Introduction
Overview
Teaching: 20 min
Exercises: 15 minQuestions
What are some of the common computing terms that I might encounter?
How can I use Python to work with large datasets?
How do I connect to a high performance computing system to run my code?
Objectives
To understand common computing terms around using HPC and Jupyter systems.
To understand what JASMIN is and the services it provides.
To have the lesson conda environment installed and running.
To be able to launch a JupyterLab instance with the lesson’s data and code present.
To be aware of the key libraries used in this lesson (Xarray, Numba, Dask, Intake).
How do we scale Python to work with big data?
Python is an increasingly popular choice for working with big data.

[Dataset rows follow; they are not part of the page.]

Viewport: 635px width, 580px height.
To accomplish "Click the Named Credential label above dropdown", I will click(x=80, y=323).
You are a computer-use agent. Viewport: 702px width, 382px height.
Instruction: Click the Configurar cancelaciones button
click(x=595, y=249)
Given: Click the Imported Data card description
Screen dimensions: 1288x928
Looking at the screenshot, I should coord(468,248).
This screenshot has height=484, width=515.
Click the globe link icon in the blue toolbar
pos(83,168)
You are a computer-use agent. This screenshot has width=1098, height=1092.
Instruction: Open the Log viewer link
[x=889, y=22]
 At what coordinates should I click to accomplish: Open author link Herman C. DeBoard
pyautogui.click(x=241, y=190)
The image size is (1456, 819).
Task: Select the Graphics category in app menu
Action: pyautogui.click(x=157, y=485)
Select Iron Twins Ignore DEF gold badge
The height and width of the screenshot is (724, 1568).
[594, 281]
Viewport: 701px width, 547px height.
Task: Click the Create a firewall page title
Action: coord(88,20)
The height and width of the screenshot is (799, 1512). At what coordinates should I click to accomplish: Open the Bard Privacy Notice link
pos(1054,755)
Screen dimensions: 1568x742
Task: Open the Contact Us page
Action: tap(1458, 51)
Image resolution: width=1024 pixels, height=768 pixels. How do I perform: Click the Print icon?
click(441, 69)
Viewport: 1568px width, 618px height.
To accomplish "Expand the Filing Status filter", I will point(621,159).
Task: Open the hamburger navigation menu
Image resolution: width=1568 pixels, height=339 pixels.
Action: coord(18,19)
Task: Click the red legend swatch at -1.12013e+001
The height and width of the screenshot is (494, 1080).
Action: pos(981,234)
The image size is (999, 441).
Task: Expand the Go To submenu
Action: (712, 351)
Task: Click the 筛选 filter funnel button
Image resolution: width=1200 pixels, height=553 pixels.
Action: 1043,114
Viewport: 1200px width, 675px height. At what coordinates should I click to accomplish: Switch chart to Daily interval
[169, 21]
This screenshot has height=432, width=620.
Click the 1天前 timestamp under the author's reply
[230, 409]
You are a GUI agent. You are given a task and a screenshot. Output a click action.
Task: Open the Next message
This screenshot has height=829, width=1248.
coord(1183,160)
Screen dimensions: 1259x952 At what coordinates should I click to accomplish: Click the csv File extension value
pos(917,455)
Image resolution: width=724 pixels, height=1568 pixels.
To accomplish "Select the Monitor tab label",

In enviromental sciences we often encounter data that is bigger than our computer’s memory and/or that is too big to process with our desktop or laptop computers.
What are your needs?
- In the etherpad write a sentence about what kind of data you work with and how big that data is.
- Describe the problems you have working with data that is too big for your desktop or laptop computer to handle.
- List any tools, libraries and computing systems you use or have used to overcome this.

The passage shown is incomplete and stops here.